Türkiye’nin yakın siyasi tarihine damga vuran anlardan biri, 29 Ocak 2009’da Davos’ta yaşandı. Sayın Cumhurbaşkanımızın, kendisini susturmak isteyen moderatöre “One minute” diyerek müdahale etmesi ve Gazze saldırılarını savunan dönemin İsrail Cumhurbaşkanı Şimon Peres’e verdiği sert yanıt, yalnızca Türkiye’de değil, tüm dünyada yankı uyandırmıştı.
O gün, Cumhurbaşkanımız şu cümleleri kurmuştu:
“Sesinin benden çok yüksek çıkması bir suçluluk psikolojisinin gereğidir. Öldürmeye gelince siz öldürmeyi çok iyi bilirsiniz. Plajlardaki çocukları nasıl öldürdüğünüzü, nasıl vurduğunuzu çok iyi biliyorum.”
Bu sözler, sadece bir tepki değil, küresel düzende zalimlere karşı gösterilen cesur bir duruştu. İçimizde bazıları “Bundan sonra Yahudiler bizi rahat bırakmaz” diyerek korkuya kapılmış, bazılarıysa zulme karşı söylenen bu tarihi sözler nedeniyle büyük bir sevinç duymuştu.
O gün, uluslararası düzende kurulu bir sisteme itiraz eden Türkiye, bugün de içerideki benzer güç odaklarına karşı aynı mücadeleyi veriyor.
Davos’taki olayın üzerinden 16 yıl geçti. O günkü tartışmaların öznesi Gazze idi; bugün de değişen bir şey yok. Fakat bu kez gündem TÜSİAD. İlk defa, TÜSİAD hakkında bir soruşturma başlatıldı ve yetkilileri adliye koridorlarında ifade verdi.
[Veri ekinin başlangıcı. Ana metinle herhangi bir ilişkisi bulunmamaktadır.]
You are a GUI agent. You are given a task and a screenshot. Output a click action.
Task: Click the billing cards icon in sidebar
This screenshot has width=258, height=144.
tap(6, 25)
Bazıları, “TÜSİAD büyük bir güçtür, dokunulmasa daha iyi olurdu” diyor. Ama TÜSİAD’ın geçmişini bilenler, bu yapılanmanın asla masum olmadığını da bilir.
Bu yapı, Türkiye’nin sanayici örgütü gibi gösterilmeye çalışılsa da, aslında ithalat lobisinin merkezi olmuştur. Üretim yerine ithalatı destekleyen, dış güçlerin sözcülüğünü yapan, kriz zamanlarında hükümetleri zor durumda bırakmaya çalışan ve en önemlisi halkın iradesine karşı defalarca pozisyon alan bir yapıdır.
Unutmayalım ki; TÜSİAD, başörtüsü yasağının savunucularından biri oldu. Geçmişte, darbelere ve muhtıralara destek verdi. Yeri geldiğinde hükümetlerin istifasını isteyen bildiriler yayımladı.
Şimdi soralım: Böyle bir geçmişi olan yapıdan gelen açıklamalar, samimi bir ifade özgürlüğü mü, yoksa Türkiye’yi yönlendirmeye yönelik eski bir alışkanlık mı?
Eskiden, genelkurmay başkanları, Anayasa Mahkemesi üyeleri, Yargıtay ve Danıştay başkanları konuşurdu. O dönemlerde anında borsa düşer, ekonomi çalkalanırdı. Hükümetler zor durumda kalır, halk korkutulurdu.
Bugün ise Türkiye, bu korku iklimini aştı. Asker, askerliğini, yargıçlar yargıçlığını, akademisyenler bilim insanlığını yapıyor. TÜSİAD da artık bir korku aracı olamaz!
Bazıları hâlâ korkuyor, “Borsa düşmeye başladı, acaba yanlış mı yapıldı?” diyor. Ama unutmayalım, devletimiz TÜSİAD’dan, borsadan, lobilere sırtını yaslayan sanayicilerden çok daha büyük bir yapıdır.
Bugün önemli olan hepimizin devletimizin yanında dimdik durmasıdır. Davos’ta gösterilen duruş, bugün içeride de gösterilmelidir. Çünkü bu ülke ne dışarıdan ne de içeriden korkutulamaz!